Service Mobile Money au Bénin: La vigilance comme seule solution à l'arnaque

Le service financier mobile s’est développé à une vitesse exponentielle ces dernières années au Bénin. Essentiellement animé par les réseaux GSM, le nombre d’utilisateurs du Mobile Money est passé de 906 006 abonnés actifs au 31 décembre 2016 à 2 665 345 en fin décembre 2018. Simple et fonctionnel, le service financier mobile a transformé les habitudes de millions de consommateurs, mais a également fait naître un nouveau type d’escroquerie. Mode d’emploi et coût d’une arnaque dont les victimes se comptent par milliers. Enquête…

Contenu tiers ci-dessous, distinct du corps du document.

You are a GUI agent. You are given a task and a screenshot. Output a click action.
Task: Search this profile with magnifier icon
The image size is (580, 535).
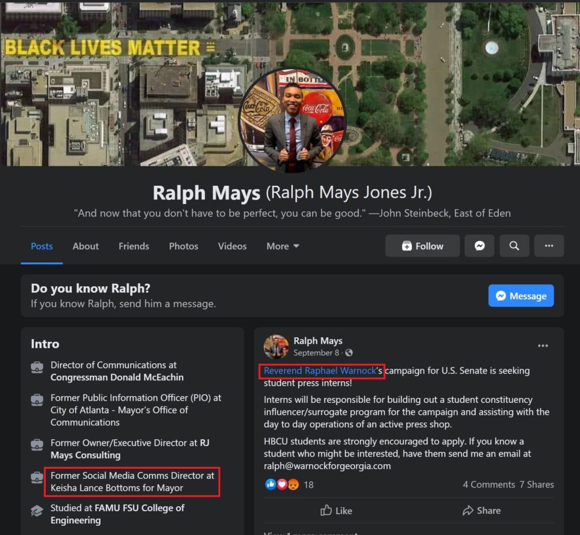[514, 245]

Mireille Kakpo gérait une structure de transfert d’argent au quartier Akpakpa dans la ville de Cotonou. Jeune mère de 32 ans avec 4 enfants entièrement à sa charge, elle assumait tant bien que mal son rôle de chef de famille avec cette activité. Jusqu’à ce matin du mois d’août 2018 où vient ce fameux appel qui assombrira sa vie, celle de ses enfants et l’endettera à jamais. « Comme tous les matins, je suis arrivée tôt au boulot. Vers 9 heures, j’ai reçu un appel. L’intéressé m’a demandé si c’est madame Mireille et j’ai répondu oui. Il m’a dit qu’il appelle de la direction générale de Moov qui veut aider les revendeurs de crédit et opérateurs Moov money à faire des bénéfices. Après ça, il m’a donné des codes à taper sur mes deux téléphones de transfert d’argent, Moov et Mtn, puis m’a dit de les éteindre. Jusque-là, je ne savais pas que c’est une arnaque ». Lorsqu’elle s’en est rendu compte, c’était trop tard. Dame Mireille Kakpo venait de se faire escroquer d’une somme d’environ 400.000 mille francs CFA.

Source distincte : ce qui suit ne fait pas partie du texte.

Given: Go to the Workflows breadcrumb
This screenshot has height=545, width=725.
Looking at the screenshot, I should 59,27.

Comme Mireille, plusieurs sont ces marchands mobile money qui sont déjà tombé dans le piège des arnaqueurs souvent très créatifs. Les discours pour les appâter sont aussi variés qu’il y a d’arnaqueurs. C’est ce que relève Olivier Akpata, responsable de la section Moov money à la Direction générale de Moov Bénin. « Pour ne pas éveiller la vigilance de leurs victimes au cours de l’opération, les arnaqueurs leur demandent de taper les codes de manière séparée, c’est-à-dire chiffre par chiffre. Ceux qui ne sont pas vigilants et qui exécutent les instructions transfèrent inconsciemment l’argent sur les numéros qu’on leur fait composer », explique Olivier Akpata.

Il n’y a pas que les marchands qui sont dans le viseur des arnaqueurs. Les simples abonnés disposant de compte à usage non commercial représentent une part importante de la cible des hors-la-loi. « Aux abonnés, ils disent qu’ils ont gagné un lot d’encouragement du réseau et pour le récupérer de se rapprocher d’un agent de transfert d’argent et de lui passer le téléphone. Une fois le téléphone entre les mains de l’agent, ils lui tiennent un tout autre discours visant à lui faire transférer un montant dont il doit récupérer l’espèce chez l’abonné », explique un agent commercial de Moov Money qui a requis l’anonymat. Justin Agbala, la trentaine et habitant le quartier Godomey Gare, a reçu une fois ce genre d’appel. « C’est sa voix et la façon dont il me mettait la pression qui m’a mis la puce à l’oreille. Autrement, j’aurais fait le transfert qu’il me demandait pour recevoir mon lot de 250 000 FCFA », témoigne-t-il bien heureux d’avoir pu éviter ce qui selon lui aurait été un drame.



Près de 30 millions arnaqués en quatre mois

Dans un message de sensibilisation publié récemment, l’Office central de répression de la cybercriminalité (Ocrc), qui s’occupe de ces cas d’escroquerie, établit trois grands cas d’arnaque sur les comptes GSM à monnaie électronique. Le premier consiste à proposer la commercialisation de produits de santé aux abonnés ciblés. Les escrocs, derrière des numéros "étrangers" ou "inconnus" se font passer pour des médecins travaillant pour des laboratoires internationaux et invitent leurs cibles à prendre contact avec des représentants nationaux. Ce cas a déjà fait des ravages et le montant du préjudice causé s’élèverait, selon le même communiqué à près de 30 millions de francs CFA au titre des quatre premiers mois de l’année 2019.Le deuxième cas est relatif à des supposés commissions ou lots accordés par les opérateurs GSM à leurs abonnés "fidèles" ou ayant remporté des tombolas. Les abonnés ciblés sont invités à envoyer d’importantes sommes d’argent sur des comptes qui leur sont communiqués en vue de recevoir leur gain.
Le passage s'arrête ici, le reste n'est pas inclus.